Prabowo mengatakan penguasaan bahasa asing diperlukan agar anak-anak Indonesia memiliki akses terhadap pendidikan dan lapangan kerja yang lebih luas. Dengan kemampuan tersebut, dia berharap tenaga kerja Indonesia dapat bersaing di dunia internasional.
"Anak-anak kita harus punya akses terhadap pendidikan terbaik agar mereka nanti kalau sudah mencari lapangan kerja, mereka punya kemampuan lebih, mereka bisa diterima di mana-mana, mereka bisa kerja dengan pihak mana pun," ujarnya.
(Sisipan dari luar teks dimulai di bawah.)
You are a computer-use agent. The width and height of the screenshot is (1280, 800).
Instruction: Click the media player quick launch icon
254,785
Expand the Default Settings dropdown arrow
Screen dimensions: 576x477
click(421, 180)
Dia menilai kemampuan berbahasa asing penting karena setiap negara memiliki kebutuhan dan keunggulan berbeda. Prabowo menyebut China, Jepang, Korea Selatan, Prancis, Spanyol, dan negara-negara berbahasa Arab sebagai sejumlah negara yang memiliki hubungan ekonomi dan kebutuhan tenaga kerja dengan Indonesia.
Peluang Kerja di Mancanegara
Prabowo juga mengatakan banyak negara membutuhkan tenaga kerja dari Indonesia, termasuk untuk sektor pariwisata, rumah sakit, dan layanan perawatan. Menurut dia, kemampuan bahasa menjadi salah satu bekal penting untuk bekerja di sektor-sektor tersebut.
"Mereka butuh untuk kerja di bidang pariwisata, pariwisata ya harus belajar bahasa. Mereka butuh di rumah sakit mereka, mereka butuh perawat, butuh caregiver, harus bisa bahasa," tutur Prabowo.
Dia menilai tenaga kerja Indonesia memiliki modal berupa keramahan, keuletan, dan kesopanan. Karena itu, Prabowo berharap kemampuan bahasa asing dapat meningkatkan daya saing tenaga kerja Indonesia sekaligus memperkuat perekonomian nasional.